Lecture Outline

We shall study XML Path Language (XPath), Version 1.0, which is a W3C Recommendation published on November 16, 1999.
Link: http://www.w3.org/TR/xpath
We shall also look into several details of the XML Recommendatation:
1. The xml:space attribute
2. The xml:lang attribute
3. Character encodings in XML (i.e., encoding)
Useful resources on the Web:
1. Chapter 9 of XML in a Nutshell (3rd edition) is on XPath. It is available for download.
2. Also check out Massimo Franceschet's "Caffè XML" web page.

XPath Data Model

An XML document can be viewed as a tree; XPath is a language for selecting nodes out of this tree. In the view of XPath, the tree contains 7 types of node:

the root node
element nodes
text nodes
attribute nodes
namespace nodes
processing instruction nodes
comment nodes

The root node and element nodes each has an order list of child nodes. Note that XPath operates on an XML document after CDATA sections, entity references, and document type declarations have been merged into the document.

An Example XML Document

<?xml version="1.0"?>
<?xml-stylesheet type="application/xml" href="people.xsl"?>
<!DOCTYPE people [
 <!ATTLIST homepage xlink:type CDATA #FIXED "simple"
                  xmlns:xlink CDATA #FIXED "http://www.w3.org/1999/xlink">
 <!ATTLIST person id ID #IMPLIED>
]>
<people>

  <person born="1912" died="1954" id="p342">
    <name>
      <first_name>Alan</first_name>
      <last_name>Turing</last_name>
    </name>
    <!-- Did the word computer scientist exist in Turing's day? -->
    <profession>computer scientist</profession>
    <profession>mathematician</profession>
    <profession>cryptographer</profession>
    <homepage xlink:href="http://www.turing.org.uk/"/>
  </person>

  <person born="1918" died="1988" id="p4567">
    <name>
      <first_name>Richard</first_name>
      <middle_initial>&#x50;</middle_initial>
      <last_name>Feynman</last_name>
    </name>
    <profession>physicist</profession>
    <hobby>Playing the bongoes</hobby>
  </person>

</people>

Note: The above XML document is taken from Chapter 9 of XML in a Nutshell (3rd edition), by Elliotte Rusty Harold & W. Scott Means.

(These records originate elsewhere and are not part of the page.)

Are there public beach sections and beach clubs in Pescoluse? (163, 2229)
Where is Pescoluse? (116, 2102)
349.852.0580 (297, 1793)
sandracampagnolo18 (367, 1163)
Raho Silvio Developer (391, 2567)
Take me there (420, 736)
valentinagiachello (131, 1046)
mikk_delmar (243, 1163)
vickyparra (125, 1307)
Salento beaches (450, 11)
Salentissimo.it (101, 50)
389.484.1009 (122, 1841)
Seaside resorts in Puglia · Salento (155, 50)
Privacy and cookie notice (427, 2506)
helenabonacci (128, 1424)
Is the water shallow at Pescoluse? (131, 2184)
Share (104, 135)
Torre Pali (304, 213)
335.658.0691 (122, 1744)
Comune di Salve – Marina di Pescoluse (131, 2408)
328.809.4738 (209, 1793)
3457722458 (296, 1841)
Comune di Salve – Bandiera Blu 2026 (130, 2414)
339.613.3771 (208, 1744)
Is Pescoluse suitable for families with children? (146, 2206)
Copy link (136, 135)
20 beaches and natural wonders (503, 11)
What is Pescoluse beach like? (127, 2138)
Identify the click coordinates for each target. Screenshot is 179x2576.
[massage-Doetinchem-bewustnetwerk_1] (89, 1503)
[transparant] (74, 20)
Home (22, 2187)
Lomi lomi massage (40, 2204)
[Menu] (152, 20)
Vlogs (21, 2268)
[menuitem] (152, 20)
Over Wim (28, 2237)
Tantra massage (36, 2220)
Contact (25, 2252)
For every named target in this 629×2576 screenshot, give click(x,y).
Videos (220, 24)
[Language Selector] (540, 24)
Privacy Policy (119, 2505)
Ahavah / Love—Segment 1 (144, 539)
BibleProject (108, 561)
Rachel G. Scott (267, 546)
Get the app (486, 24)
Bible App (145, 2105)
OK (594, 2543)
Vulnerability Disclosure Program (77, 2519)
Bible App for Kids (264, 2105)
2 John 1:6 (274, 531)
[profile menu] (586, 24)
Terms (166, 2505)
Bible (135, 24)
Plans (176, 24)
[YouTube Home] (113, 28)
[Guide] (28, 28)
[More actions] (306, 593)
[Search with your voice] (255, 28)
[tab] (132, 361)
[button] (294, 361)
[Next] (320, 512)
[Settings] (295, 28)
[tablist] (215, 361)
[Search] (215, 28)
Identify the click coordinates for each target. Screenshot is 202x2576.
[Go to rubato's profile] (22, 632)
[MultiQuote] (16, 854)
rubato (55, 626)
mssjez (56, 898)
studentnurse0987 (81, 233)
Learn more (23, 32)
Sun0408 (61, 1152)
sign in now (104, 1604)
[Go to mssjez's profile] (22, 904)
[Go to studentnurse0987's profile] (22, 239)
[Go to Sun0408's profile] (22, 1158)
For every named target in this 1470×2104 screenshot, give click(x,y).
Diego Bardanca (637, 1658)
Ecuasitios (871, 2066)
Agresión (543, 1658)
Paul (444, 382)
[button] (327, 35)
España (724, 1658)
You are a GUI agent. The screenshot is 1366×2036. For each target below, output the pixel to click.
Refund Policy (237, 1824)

The Tree Structure of the Example

Note: The above figure is taken from Chapter 9 of XML in a Nutshell (3rd edition), by Elliotte Rusty Harold & W. Scott Means.

Correction: In the above figure,

text/xsl should be application/xml
xref:href="http://www.turinng.org.uk" should be xlink:href="http://www.turing.org.uk"
The text Richard should appear in element first_name

7 Types of Node in XPath

The root node is the root of the tree. The element node for the document element is a child of the root node. The root node also has children processing instruction and comment nodes if they occur in the prolog and after the end of the document node.
There is an element node for every element in the document. The children of an element node are the element nodes, comment nodes, processing instruction nodes, and text nodes of its content.
Character data is grouped into text nodes. As much character data as possible is grouped into each text node.
There is a processing instruction node for every processing instruction, except for any processing instruction that occurs within the document type declaration.
There is a comment node for every comment, except for any comment that occurs within the document type declaration.

7 Types of Node in XPath, Continued

Each element node has an associate set of attribute nodes; the element is the parent of each of these attribute nodes; however, an attribute node is not a child of its parent element.
A defaulted attribute is treated the same as a specified attribute. If an attribute was declared for the element type in the DTD, but the default was declared as #IMPLIED, and the attribute was not specified on the element, then the element's attribute set does not contain a node of the attribute.
Each element has an associated set of namespace nodes, one for each distinct namespace prefix that is in scope for the element, and one for the default namespace if one is in scope for the element. The element is parent of each of the these namespace nodes; however, a namespace node is not a child of its parent element.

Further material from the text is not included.